El perro se lame las heridas, se las limpia como puede y no porque sepa que ahí tiene una herida, sino porque le duele, y no hay otra forma de detener ese dolor. Lo hace por instinto, ni siquiera está consciente de lo que hace, pero lo hace.
No construye muros a su alrededor para protegerse de los daños que vienen, porque no sabe si vienen más daños, pero ya está condicionado, y sabe de lo que tiene que alejarse. Es raro ver perros que no lo hagan, pero él si lo hace, y cada vez que ve eso que le hizo daño alguna vez, decide alejarse, o a lo más tener extrema precaución. Pero ahora se lame las heridas, las limpia y las cuida, y luego devuelve la mirada hacia la vereda de enfrente donde pasan las personas, con prisa hacia su destino. Y los mira pasar de un lado a otro, hasta que otra herida empieza a doler, y ahí va otra vez a lamerse, porque ni siquiera puede moverse.
Está en un callejón sin salida. Es decir hay una salida, pero prefiere quedarse ahí, porque se siente más cómodo. Está en un pedazo de cartón bastante blando y acogedor, y tiene un pedazo de saco de algo, donde se acurruca por las noches cuando tiene frío.
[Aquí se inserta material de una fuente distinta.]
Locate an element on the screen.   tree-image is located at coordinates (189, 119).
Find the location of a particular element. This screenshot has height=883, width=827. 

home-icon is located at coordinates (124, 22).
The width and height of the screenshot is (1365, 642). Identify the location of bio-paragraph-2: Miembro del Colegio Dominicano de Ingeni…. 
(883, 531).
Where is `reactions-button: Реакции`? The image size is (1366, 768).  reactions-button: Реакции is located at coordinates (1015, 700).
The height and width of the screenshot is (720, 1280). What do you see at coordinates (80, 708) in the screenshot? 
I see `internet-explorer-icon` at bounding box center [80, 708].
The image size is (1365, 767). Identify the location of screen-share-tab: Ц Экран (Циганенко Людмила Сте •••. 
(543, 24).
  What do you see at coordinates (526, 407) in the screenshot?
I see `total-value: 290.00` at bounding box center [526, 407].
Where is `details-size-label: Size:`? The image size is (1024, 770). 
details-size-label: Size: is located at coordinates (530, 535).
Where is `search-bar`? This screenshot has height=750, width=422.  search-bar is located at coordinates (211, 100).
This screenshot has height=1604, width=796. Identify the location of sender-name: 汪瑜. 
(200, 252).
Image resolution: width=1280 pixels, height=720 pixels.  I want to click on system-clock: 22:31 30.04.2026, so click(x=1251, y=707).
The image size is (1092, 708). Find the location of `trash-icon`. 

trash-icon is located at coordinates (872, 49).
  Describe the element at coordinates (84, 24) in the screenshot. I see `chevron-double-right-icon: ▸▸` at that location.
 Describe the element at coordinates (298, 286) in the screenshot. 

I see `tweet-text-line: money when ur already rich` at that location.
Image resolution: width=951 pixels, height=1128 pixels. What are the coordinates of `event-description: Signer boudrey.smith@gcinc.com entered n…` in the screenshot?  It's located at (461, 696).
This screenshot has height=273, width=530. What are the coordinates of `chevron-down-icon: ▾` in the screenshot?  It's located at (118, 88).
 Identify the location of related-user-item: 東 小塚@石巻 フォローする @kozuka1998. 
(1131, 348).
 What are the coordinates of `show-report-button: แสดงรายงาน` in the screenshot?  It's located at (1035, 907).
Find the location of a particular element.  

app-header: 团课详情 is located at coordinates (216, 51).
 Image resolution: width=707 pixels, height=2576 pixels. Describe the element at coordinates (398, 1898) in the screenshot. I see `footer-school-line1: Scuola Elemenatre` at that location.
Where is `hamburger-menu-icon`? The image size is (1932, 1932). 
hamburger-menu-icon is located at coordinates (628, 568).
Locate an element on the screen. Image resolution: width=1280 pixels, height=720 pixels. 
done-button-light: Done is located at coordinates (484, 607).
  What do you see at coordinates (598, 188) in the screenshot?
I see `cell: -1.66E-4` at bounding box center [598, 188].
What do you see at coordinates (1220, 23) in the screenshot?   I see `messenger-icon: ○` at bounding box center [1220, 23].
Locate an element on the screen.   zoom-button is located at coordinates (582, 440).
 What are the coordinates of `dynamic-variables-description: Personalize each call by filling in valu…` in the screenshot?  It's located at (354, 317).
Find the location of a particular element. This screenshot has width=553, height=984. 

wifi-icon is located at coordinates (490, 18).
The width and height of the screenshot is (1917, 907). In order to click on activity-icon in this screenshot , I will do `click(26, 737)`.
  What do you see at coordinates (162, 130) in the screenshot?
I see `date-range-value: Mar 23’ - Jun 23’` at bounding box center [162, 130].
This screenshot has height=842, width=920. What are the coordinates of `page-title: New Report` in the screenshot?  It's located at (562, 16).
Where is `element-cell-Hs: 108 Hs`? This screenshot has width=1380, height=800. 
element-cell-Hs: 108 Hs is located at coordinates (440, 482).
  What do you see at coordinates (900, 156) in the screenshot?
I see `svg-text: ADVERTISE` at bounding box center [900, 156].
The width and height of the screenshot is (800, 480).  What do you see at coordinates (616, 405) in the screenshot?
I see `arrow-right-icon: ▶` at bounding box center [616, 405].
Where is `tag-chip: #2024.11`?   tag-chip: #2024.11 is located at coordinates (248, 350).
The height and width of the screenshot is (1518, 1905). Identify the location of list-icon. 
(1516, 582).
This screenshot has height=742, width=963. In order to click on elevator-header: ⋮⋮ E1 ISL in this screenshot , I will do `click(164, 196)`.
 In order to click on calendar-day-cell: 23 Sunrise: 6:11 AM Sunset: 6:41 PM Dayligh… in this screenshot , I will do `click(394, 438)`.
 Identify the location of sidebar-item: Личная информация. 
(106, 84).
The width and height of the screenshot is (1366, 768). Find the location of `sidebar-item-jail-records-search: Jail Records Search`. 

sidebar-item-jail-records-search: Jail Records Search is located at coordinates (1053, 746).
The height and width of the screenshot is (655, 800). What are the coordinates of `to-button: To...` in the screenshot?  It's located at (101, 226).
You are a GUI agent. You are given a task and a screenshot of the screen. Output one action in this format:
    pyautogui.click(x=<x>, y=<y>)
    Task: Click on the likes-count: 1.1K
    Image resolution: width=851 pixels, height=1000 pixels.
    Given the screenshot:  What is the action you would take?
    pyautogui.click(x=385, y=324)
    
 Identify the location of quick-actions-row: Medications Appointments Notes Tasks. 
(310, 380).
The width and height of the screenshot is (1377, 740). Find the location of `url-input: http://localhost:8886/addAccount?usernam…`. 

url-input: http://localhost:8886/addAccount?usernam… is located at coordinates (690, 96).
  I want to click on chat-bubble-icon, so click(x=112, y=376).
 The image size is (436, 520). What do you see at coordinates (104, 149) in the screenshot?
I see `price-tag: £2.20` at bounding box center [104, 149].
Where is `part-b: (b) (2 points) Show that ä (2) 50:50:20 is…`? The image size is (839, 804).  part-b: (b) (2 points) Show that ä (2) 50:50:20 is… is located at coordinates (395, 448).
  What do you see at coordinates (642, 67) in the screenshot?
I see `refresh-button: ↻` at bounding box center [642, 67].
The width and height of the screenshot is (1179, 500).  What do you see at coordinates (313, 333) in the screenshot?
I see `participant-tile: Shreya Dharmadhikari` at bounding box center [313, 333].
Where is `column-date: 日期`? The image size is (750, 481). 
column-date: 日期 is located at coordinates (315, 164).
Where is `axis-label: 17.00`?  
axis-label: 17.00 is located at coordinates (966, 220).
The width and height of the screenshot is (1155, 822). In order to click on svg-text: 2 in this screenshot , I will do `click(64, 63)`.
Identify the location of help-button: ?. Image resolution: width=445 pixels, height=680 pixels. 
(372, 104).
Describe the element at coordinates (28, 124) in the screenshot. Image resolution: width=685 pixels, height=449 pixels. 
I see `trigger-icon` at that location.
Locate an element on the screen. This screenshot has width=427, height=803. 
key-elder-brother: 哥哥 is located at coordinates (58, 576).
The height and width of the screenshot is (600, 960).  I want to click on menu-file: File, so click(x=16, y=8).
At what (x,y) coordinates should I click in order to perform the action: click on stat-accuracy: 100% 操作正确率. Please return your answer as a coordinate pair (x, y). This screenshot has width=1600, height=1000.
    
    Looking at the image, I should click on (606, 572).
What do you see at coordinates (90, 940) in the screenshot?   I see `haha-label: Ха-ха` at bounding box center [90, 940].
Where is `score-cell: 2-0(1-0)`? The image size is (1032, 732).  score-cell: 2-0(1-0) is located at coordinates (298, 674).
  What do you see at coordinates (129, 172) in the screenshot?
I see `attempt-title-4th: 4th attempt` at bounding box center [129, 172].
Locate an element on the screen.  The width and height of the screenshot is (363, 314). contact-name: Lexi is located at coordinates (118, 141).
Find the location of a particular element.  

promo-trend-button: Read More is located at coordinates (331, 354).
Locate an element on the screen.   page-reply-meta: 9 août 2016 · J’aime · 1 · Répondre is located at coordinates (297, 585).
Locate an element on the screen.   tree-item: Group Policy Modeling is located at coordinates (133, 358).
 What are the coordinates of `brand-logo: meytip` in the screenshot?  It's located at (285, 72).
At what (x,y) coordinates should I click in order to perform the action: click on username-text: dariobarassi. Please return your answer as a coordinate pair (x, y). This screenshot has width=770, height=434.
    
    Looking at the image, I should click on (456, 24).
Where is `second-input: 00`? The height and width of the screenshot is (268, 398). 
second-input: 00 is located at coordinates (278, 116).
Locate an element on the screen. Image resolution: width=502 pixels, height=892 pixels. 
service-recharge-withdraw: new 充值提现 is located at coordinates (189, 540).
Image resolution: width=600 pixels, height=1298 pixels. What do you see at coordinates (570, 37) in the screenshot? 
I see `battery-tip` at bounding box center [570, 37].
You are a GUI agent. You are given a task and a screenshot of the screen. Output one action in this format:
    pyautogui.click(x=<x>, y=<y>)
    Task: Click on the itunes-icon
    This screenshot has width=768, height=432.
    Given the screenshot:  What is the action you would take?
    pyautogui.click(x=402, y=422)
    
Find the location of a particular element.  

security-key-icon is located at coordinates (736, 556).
Y si hace más frío aún, tiene una táctica que nunca le falla: cierra los ojos muy fuerte, respira profundamente, y va directo a los días de su niñez perruna, cuando era todavía un cachorro mimado por su perra madre, y sólo vivía debajo de ese pelaje tan cómodo e infinito, porque podía pasarse horas indagando en él y no se acababa nunca; era como dar la vuelta eterna al mundo.
Así recuerda olores, amor, maullidos, y la respiración juega un rol importante, porque termina quedándose dormido. No le preocupa despertarse al otro día: está en un callejón sin salida, y lo único que tiene son el cartón, el saco, y unas cuantas heridas que cuidar.
Respira, se queda dormido, y no le preocupa no despertar.